TRECHO DO DOCUMENTO:
━━━━━━━━━━━━━━━━━━━━

A juíza Gabriela Dantas Bobsin, da 10ª Vara da Fazenda Pública, concedeu liminar em 31 de julho determinando a suspensão total e imediata das obras em andamento no Parque Maurício Sirotsky Sobrinho, o Harmonia, em Porto Alegre. A medida se refere a uma ação popular.
Após cinco dias de obras paralisadas, o Tribunal de Justiça do Rio Grande do Sul (TJ) decidiu revogar a medida no último dia 4 e os trabalhos puderam ser retomados.
A polêmica iniciou com um pedido da Comissão de Saúde e Meio Ambiente (Cosmam) da Câmara de Vereadores à prefeitura de Porto Alegre, que em 4 de julho solicitou à prefeitura a paralisação das obras de adequação que ocorrem no parque. O motivo das reclamações foi a derrubada de árvores e outras intervenções realizadas por parte da GAM3, vencedora da concessão da área pelos próximos 35 anos.
Entenda a polêmica
Pedido de paralisação das obras
Em 4 de julho, ação do vereador Marcelo Sgarbossa solicitou que a Secretaria Municipal do Meio Ambiente, Urbanismo e Sustentabilidade (Smamus) e a concessionária apresentassem os laudos atualizados do Estudo de Viabilidade Urbanística (EVU) das obras.
Ação também pedia documentos que comprovem o aval do Conselho Municipal de Desenvolvimento Urbano e Ambiental para as mudanças no projeto original. O pedido de interrupção das obras ocorreu no mesmo dia e foi protocolada pelo vereador Aldacir Oliboni (PT).

━━━━━━━━━━━━━━━━━━━━

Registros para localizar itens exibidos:
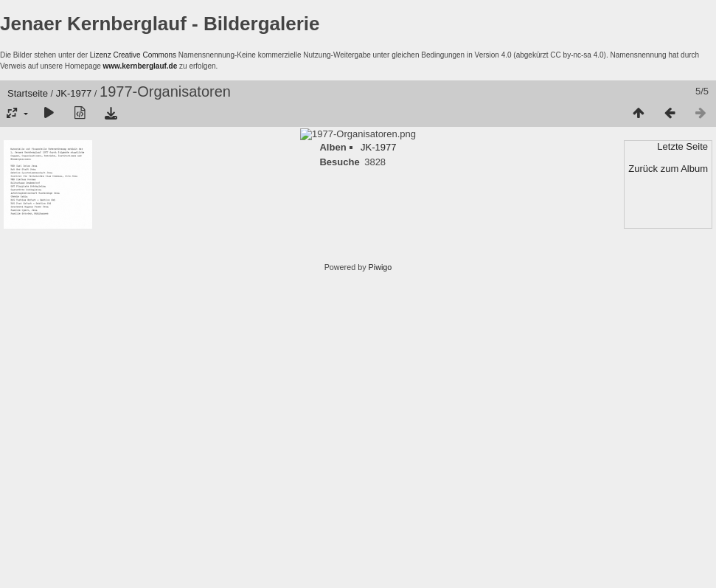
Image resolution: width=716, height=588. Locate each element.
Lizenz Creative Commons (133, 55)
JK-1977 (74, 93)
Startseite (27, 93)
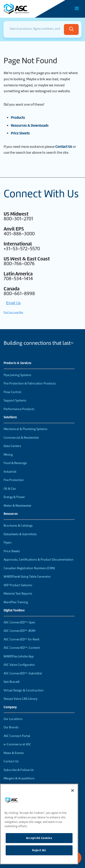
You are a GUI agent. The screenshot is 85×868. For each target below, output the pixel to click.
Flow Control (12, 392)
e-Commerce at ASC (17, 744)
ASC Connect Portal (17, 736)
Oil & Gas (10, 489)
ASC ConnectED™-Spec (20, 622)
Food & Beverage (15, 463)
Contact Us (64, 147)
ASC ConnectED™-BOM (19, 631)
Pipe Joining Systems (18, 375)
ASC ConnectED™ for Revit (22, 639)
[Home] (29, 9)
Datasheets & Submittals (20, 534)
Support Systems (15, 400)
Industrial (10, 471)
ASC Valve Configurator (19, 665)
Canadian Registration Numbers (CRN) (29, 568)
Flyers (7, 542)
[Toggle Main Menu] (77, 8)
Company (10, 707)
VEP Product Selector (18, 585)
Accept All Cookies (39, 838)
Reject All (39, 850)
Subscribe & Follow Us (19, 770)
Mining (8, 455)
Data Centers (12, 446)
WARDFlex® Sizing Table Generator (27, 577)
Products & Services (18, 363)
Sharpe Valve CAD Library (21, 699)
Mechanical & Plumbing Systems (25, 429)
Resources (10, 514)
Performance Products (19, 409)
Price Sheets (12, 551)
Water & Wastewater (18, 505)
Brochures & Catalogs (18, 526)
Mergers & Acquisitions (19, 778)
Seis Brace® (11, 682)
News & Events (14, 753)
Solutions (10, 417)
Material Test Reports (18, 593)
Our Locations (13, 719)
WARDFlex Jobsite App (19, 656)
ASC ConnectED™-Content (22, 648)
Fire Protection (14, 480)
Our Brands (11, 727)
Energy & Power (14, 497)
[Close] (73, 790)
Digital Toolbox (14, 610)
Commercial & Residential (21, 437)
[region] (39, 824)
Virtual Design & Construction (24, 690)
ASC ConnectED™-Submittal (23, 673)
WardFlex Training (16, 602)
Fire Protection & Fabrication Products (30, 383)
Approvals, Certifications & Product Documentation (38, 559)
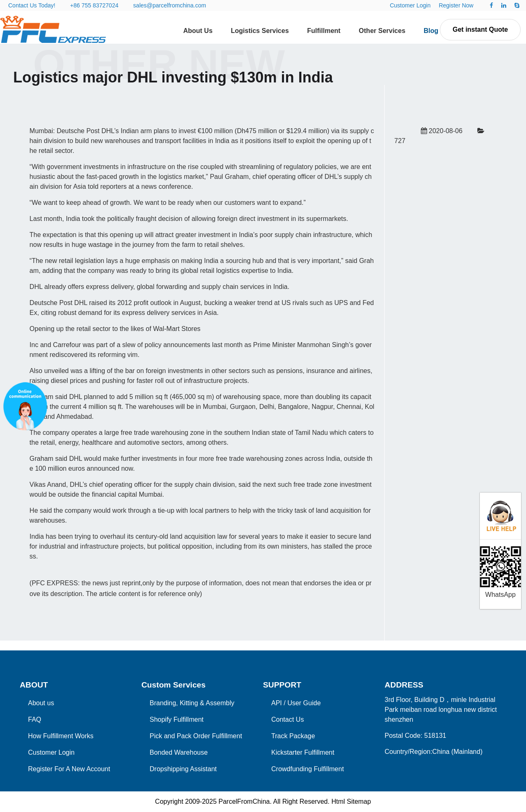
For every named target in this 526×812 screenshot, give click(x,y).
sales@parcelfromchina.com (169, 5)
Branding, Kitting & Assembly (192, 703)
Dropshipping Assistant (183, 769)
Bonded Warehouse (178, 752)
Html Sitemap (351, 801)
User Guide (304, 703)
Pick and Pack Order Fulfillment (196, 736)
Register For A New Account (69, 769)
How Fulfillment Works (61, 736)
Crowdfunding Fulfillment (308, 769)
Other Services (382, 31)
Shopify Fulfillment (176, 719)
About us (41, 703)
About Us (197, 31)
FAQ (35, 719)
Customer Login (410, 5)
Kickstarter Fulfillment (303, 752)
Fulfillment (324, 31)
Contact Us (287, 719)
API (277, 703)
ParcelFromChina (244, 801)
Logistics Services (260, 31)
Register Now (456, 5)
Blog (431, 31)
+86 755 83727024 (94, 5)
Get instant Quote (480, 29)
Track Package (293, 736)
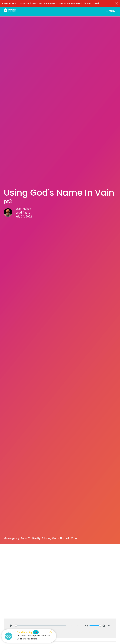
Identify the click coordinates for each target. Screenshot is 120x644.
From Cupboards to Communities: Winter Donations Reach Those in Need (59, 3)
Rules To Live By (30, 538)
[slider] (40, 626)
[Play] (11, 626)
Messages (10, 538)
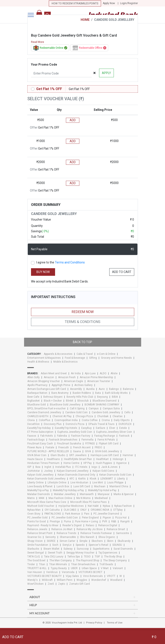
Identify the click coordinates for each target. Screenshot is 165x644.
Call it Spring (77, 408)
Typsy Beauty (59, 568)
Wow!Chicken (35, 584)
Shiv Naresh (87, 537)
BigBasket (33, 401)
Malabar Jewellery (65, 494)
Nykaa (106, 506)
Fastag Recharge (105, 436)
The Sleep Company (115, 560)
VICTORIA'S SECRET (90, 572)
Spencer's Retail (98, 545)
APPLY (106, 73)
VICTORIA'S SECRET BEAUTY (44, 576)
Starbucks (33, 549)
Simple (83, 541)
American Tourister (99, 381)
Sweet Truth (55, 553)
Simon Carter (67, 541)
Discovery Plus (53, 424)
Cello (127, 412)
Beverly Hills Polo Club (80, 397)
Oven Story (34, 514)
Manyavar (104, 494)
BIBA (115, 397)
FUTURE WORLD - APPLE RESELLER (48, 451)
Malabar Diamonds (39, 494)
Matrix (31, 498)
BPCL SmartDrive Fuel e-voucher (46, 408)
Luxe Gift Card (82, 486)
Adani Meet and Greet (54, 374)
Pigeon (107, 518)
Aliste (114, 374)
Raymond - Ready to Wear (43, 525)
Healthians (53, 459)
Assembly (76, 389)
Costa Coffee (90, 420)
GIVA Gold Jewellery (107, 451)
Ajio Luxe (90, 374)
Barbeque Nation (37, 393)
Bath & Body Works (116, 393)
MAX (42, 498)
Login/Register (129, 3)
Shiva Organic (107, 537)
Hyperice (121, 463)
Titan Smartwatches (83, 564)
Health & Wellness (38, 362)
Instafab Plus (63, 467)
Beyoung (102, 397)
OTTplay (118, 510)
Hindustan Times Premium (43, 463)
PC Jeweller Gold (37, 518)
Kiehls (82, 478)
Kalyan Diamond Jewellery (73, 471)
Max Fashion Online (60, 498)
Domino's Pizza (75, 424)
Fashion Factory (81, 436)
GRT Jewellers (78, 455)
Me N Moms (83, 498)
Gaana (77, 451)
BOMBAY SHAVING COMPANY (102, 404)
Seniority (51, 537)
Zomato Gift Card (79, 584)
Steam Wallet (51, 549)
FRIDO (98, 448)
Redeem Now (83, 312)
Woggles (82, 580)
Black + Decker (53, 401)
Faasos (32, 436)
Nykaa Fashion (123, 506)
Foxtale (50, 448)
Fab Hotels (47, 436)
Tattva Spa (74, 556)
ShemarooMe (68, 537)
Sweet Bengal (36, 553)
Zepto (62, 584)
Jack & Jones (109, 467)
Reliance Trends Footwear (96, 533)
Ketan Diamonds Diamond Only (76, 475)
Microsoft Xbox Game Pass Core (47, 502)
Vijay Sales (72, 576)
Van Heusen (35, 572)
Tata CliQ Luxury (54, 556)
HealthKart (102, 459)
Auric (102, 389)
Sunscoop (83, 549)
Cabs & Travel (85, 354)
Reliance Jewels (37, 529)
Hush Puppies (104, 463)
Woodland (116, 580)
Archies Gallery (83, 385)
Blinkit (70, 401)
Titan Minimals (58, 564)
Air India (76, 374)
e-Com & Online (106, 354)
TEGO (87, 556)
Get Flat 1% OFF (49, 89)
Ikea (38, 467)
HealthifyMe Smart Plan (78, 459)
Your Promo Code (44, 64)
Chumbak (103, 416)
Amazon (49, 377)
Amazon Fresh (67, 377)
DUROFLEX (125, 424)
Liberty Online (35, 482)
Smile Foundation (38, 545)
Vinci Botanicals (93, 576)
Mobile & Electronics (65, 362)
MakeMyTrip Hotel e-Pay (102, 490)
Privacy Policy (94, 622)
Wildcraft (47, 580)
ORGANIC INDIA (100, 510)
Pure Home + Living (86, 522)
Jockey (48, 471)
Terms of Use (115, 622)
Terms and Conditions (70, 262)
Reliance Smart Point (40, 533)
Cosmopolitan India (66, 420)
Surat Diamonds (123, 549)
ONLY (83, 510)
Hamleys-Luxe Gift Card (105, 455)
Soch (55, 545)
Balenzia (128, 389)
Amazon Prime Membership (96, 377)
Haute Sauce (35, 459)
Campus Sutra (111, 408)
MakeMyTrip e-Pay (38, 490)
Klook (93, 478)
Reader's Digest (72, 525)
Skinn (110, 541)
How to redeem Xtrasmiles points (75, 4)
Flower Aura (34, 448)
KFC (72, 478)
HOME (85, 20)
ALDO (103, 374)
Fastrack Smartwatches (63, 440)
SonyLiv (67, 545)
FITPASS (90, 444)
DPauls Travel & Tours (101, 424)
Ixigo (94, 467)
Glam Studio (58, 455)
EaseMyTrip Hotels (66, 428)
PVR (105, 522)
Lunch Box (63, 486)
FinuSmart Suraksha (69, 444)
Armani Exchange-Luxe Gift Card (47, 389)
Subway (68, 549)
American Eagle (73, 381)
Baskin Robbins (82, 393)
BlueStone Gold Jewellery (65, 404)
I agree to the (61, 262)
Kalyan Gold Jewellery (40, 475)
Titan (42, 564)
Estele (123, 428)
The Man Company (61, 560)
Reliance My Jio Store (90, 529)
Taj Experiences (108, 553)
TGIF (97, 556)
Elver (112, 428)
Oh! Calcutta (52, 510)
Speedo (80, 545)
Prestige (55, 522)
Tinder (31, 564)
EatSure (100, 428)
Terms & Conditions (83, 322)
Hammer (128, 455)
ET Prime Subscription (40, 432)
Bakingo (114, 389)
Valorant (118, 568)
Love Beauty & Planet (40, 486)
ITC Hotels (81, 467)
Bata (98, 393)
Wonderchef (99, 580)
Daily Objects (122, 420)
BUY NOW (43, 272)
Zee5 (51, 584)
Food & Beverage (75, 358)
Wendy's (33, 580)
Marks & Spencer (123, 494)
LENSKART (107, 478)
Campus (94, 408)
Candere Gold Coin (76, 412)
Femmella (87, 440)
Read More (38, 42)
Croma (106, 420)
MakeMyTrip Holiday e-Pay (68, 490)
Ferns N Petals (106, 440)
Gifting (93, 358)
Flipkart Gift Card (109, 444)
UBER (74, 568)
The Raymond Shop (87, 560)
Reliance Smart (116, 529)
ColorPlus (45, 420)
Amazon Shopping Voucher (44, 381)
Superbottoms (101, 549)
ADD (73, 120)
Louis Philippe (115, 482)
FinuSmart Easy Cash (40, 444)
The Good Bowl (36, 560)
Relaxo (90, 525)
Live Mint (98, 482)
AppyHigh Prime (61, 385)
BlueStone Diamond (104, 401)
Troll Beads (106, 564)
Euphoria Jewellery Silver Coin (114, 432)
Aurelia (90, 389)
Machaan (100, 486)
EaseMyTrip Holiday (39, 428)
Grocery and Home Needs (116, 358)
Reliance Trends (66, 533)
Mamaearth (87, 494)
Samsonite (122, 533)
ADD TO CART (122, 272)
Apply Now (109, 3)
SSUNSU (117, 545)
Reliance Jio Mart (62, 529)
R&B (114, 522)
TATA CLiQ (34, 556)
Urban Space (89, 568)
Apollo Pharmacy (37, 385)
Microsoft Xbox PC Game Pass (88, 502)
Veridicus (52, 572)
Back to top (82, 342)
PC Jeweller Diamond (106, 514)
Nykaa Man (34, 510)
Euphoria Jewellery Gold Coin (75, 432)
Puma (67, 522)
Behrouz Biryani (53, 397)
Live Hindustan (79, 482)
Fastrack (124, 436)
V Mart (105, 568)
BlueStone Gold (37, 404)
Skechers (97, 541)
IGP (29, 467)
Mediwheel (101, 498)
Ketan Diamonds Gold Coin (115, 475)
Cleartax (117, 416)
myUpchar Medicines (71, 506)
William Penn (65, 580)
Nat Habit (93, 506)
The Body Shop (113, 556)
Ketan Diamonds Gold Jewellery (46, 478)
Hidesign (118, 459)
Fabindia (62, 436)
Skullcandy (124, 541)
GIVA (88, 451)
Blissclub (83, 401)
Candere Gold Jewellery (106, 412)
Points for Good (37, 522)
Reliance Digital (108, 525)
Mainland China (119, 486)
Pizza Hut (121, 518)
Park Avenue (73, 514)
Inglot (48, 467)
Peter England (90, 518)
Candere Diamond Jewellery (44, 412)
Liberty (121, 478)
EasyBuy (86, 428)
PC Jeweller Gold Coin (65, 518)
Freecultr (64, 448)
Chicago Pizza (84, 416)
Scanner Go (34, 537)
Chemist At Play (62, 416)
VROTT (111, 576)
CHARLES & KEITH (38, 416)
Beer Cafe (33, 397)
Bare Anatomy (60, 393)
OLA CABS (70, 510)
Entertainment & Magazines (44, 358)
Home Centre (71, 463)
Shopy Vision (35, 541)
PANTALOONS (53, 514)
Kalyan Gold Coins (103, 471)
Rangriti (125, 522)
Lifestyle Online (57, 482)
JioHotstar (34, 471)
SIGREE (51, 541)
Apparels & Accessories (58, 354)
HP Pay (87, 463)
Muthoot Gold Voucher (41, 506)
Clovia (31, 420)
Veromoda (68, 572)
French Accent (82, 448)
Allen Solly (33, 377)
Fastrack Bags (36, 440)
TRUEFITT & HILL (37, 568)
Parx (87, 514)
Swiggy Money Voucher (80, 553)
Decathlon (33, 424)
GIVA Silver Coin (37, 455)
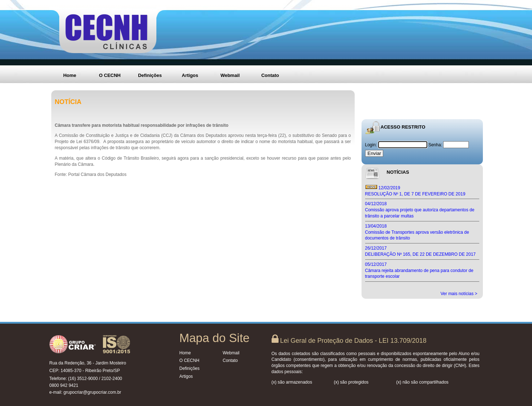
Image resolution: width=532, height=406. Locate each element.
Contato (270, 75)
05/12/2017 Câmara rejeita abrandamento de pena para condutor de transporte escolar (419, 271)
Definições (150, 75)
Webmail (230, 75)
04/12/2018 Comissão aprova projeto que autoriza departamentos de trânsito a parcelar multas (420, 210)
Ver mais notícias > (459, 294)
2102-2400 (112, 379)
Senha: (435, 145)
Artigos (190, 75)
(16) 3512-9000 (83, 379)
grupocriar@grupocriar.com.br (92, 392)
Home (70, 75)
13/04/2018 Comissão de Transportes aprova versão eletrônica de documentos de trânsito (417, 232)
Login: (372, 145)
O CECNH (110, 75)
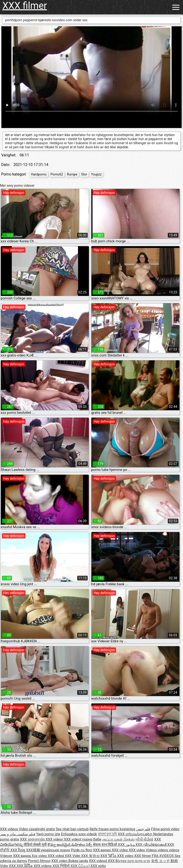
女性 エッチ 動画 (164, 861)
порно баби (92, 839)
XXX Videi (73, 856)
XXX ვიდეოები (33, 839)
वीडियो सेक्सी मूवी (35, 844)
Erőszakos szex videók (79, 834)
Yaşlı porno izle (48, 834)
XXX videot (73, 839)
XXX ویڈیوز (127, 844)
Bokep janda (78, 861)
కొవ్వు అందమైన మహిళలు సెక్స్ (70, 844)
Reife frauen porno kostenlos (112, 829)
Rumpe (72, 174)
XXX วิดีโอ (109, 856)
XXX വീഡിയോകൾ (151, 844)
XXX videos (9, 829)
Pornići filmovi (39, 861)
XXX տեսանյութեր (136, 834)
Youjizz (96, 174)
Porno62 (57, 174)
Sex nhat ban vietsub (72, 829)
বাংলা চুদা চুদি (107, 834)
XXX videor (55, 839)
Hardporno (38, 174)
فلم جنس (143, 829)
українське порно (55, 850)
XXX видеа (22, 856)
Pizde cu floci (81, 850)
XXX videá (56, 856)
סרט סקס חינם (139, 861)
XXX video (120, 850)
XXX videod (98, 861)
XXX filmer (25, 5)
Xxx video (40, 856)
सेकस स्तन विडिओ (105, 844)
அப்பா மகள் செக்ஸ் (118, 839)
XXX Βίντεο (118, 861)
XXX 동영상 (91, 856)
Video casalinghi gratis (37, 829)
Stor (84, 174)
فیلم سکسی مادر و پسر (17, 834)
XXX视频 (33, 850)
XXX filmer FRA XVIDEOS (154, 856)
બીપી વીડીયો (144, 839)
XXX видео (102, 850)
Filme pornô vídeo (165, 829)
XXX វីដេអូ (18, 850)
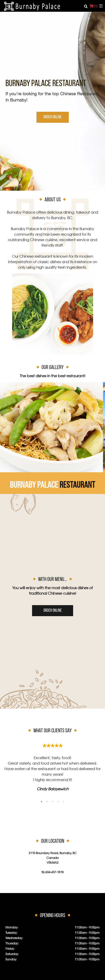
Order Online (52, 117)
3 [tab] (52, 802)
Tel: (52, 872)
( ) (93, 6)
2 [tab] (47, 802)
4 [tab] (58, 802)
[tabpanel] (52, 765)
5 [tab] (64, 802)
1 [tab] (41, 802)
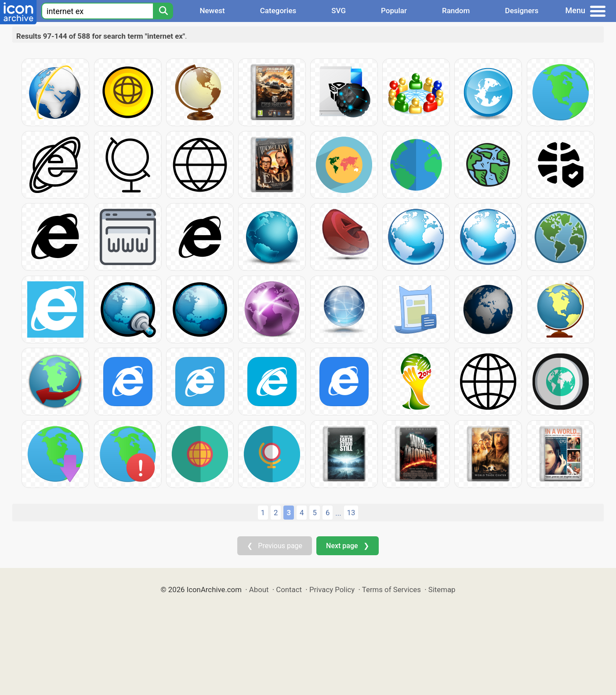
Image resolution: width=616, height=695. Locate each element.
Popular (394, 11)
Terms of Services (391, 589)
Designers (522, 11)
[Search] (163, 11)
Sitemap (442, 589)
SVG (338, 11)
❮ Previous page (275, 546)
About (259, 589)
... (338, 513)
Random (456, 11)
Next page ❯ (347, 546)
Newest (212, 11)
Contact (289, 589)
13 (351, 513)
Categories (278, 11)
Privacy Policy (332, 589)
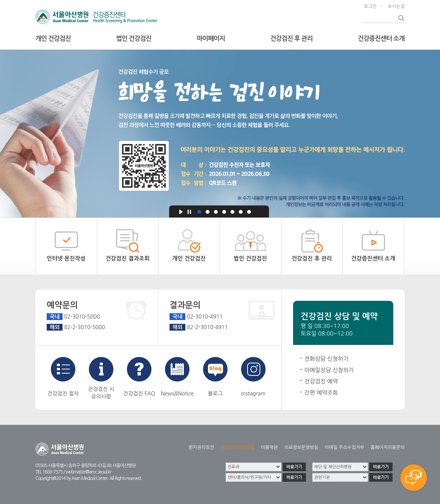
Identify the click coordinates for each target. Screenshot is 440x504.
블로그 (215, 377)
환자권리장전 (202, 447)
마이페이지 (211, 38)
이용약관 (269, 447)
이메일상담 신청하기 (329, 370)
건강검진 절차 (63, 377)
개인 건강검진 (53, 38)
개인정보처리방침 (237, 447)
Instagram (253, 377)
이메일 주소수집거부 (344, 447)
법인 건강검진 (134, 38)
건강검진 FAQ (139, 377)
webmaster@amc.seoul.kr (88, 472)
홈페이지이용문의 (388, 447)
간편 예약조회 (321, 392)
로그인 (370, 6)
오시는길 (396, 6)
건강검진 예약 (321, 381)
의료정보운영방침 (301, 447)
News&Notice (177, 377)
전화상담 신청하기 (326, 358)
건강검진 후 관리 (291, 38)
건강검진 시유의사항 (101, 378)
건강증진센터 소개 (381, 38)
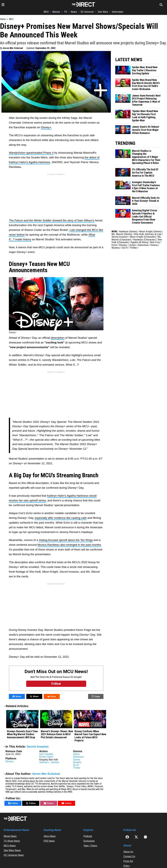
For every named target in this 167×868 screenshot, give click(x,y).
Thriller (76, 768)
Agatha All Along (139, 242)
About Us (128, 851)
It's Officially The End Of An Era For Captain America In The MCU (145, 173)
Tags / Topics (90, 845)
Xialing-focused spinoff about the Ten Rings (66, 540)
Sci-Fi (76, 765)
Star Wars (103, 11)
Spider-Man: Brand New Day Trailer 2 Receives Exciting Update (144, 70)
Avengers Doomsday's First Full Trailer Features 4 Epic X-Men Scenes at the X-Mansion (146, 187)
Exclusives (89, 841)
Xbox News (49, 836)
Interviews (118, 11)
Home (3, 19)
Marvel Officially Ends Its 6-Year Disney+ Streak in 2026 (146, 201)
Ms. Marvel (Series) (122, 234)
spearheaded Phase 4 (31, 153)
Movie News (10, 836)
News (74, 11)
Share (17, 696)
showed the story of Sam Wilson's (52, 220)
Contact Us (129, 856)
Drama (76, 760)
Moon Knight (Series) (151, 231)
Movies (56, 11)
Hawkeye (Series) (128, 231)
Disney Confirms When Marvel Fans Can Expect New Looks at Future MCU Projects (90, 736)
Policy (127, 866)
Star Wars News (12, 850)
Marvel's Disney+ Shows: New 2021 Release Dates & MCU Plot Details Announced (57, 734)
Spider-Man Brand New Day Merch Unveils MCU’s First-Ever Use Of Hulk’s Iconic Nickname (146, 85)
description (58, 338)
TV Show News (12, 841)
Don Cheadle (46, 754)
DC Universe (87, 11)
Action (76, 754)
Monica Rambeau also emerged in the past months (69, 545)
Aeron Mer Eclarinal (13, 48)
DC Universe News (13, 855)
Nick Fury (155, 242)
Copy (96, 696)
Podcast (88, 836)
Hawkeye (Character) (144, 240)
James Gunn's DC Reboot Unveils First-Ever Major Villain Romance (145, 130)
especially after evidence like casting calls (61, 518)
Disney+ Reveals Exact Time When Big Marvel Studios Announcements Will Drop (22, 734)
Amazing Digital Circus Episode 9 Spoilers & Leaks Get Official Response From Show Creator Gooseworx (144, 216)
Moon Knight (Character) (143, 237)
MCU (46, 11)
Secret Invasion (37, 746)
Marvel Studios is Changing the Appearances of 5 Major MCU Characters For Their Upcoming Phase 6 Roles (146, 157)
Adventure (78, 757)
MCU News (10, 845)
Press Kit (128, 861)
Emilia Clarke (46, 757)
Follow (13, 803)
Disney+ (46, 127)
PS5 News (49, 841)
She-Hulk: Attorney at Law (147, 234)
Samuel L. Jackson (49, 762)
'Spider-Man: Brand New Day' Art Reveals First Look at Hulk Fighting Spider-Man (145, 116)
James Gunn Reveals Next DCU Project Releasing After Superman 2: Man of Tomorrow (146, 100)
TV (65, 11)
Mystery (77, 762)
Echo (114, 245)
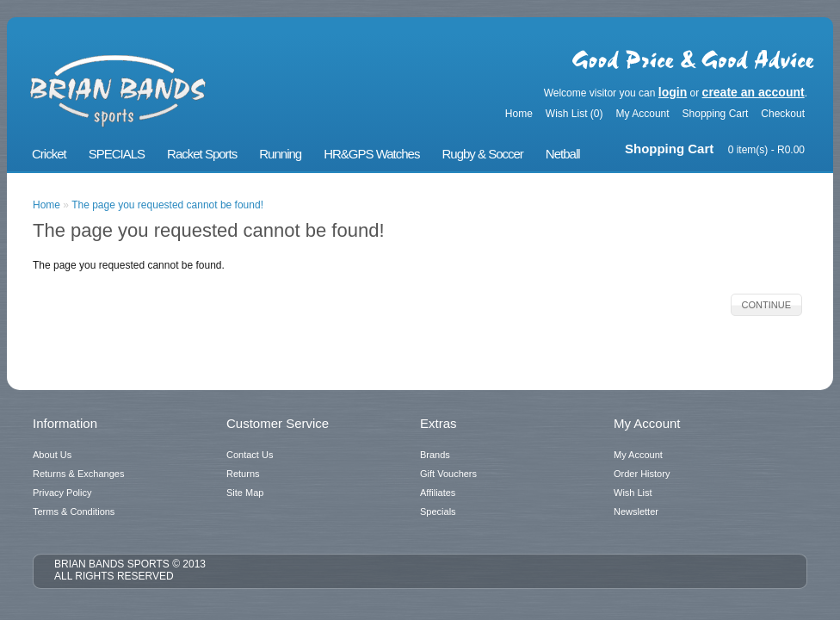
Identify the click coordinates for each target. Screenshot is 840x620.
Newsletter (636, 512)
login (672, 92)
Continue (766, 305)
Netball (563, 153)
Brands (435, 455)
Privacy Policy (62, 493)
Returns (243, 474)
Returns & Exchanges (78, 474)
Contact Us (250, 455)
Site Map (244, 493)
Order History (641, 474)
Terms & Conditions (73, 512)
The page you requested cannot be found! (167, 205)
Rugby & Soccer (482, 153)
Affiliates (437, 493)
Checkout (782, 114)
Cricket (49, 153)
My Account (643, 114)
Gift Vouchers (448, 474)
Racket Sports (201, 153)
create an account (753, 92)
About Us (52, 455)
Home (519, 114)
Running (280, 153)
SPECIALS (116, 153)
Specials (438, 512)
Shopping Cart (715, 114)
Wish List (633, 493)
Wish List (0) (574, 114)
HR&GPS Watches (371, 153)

━━━━━━━━━━━━━━━━━━━━

TAREFAS A REALIZAR:
[1] Encontre e copie todas as linhas da listagem que contêm a palavra "Digital", levando em conta maiúsculas e minúsculas.
[2] Escreva a continuação da notícia sobre as obras no Parque Harmonia a partir de onde ela termina.
A listagem não tem nenhuma relação com a notícia.

RESPOSTAS ESPERADAS:
[1]
Digital Toolbox (14, 610)
Reliance Digital (108, 525)
Amazing Digital Circus Episode 9 Spoilers & Leaks Get Official Response From Show Creator Gooseworx (144, 216)

[2]
— Se uma obra, se uma mudança significativa de uma concessão, que mexe diretamente com a fauna e a flora, não passa no CMDUA, ela está irregular. Então, no nosso entendimento, essa modificação que o governo fez e está fazendo não passou no Conselho e, portanto, é irregular — afirmou Oliboni, na oportunidade.
Alguns dos argumentos para a ação foram as críticas de vereadores de Porto Alegre e de organizações ambientais à condução dos trabalhos, à remoção e mutilação de árvores, além da retirada de zonas de gramado que, no momento, viraram áreas de terra e barro. Os proponentes da ação reclamam da descaracterização do local, antes de verde predominante.
Extração de árvores
O Parque Maurício Sirotsky Sobrinho tinha, antes da concessão, 1.253 árvores, entre nativas e exóticas. A Smamus emitiu, em 19 de dezembro de 2022, autorização especial para a extração de 432. Até agosto deste ano, foram retiradas 103, sendo 40 delas em situação fitossanitária considerada debilitada, segundo a prefeitura.
- Espécies nativas: salgueiro, chal-chal, aroeira-vermelha e maricá
- Espécies exóticas: tipuana, amoreira, jambolão e jacarandá
Em 16 de julho, dezenas de ativistas protestaram contra as obras no Parque Maurício Sirotsky Sobrinho. Reunidos diante do local e em caminhada pela orla do Guaíba, pediram suspensão dos trabalhos e a execução de laudo de impacto ambiental.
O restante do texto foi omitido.